By Jaroslaw Adamowski
December 19 – Poland’s Ekstraklasa, the operator of the top tier of Polish professional football league, is aiming to educate young footballers on the risks related to gambling. The initiative, carried out by the Ekstraklasa Foundation, is launched in cooperation with Transparency International which also collaborates with six other European football leagues on similar programmes.
The Ekstraklasa says that the project will contribute to preventing match-fixing by educating footballers, in particular those who are just beginning their career in professional sport.
“In today’s modern football, we are facing other types of risks related to corruption than those encountered just a few years ago,” Marcin Animucki, chief executive of the Ekstraklasa Foundation, said in a statement. “The project aims to start educating young players at the earliest stage so that they comprehend as soon as possible the responsibility they are undertaking in professional football.”
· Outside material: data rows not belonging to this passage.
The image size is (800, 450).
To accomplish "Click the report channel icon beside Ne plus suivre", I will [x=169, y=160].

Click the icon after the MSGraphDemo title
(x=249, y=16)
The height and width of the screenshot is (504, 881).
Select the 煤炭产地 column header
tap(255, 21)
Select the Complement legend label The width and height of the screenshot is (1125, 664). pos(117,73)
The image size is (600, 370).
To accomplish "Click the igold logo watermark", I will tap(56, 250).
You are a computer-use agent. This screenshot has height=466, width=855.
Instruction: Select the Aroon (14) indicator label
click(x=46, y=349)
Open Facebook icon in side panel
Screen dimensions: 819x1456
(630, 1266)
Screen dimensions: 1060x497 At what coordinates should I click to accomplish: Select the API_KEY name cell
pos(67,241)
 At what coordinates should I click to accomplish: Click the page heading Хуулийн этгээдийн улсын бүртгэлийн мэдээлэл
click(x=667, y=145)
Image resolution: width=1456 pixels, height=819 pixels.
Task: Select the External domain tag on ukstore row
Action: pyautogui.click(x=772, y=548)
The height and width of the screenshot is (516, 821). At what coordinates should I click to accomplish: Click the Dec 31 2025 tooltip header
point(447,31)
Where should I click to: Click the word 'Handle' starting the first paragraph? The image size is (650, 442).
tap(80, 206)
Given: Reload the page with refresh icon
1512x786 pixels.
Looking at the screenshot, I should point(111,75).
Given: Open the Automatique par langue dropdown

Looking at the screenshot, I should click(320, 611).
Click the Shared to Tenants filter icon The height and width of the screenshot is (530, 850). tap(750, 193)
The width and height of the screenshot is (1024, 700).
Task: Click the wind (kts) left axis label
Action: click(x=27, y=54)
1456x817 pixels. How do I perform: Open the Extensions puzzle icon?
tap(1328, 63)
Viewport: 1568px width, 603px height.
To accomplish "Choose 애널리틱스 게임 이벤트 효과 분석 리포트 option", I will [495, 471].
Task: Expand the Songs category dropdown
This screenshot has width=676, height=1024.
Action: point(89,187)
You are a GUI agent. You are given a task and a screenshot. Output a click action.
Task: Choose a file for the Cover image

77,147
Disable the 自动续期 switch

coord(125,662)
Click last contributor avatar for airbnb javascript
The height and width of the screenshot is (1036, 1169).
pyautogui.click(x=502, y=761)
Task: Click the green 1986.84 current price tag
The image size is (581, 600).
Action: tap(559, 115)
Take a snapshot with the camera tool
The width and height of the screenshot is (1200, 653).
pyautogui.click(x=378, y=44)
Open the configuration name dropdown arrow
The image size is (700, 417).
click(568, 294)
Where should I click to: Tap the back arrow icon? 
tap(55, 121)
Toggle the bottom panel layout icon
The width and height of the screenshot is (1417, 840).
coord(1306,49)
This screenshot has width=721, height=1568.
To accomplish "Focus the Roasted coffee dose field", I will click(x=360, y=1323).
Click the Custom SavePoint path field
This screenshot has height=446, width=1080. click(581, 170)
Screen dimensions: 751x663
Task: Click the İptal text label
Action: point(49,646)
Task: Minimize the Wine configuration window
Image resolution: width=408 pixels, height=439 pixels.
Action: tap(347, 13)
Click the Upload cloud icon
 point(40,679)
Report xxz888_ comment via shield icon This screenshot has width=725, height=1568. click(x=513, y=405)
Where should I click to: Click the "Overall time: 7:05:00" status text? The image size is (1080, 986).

Animucki said that footballers must understand that one moment of weakness can “waste all the effort they put into years of training and building their careers.”
Under the plan, the training will be carried out by the end of the 2013/2014 season. The project is supported by Lotto Foundation, an entity funded by Poland’s lottery operator Totalizator Sportowy.
Set up in 1993 and headquartered in Berlin, Germany, Transparency International is a non-governmental organisation focused on monitoring and combating corruption in politics, business and society. The NGO says it is present in more than 100 countries.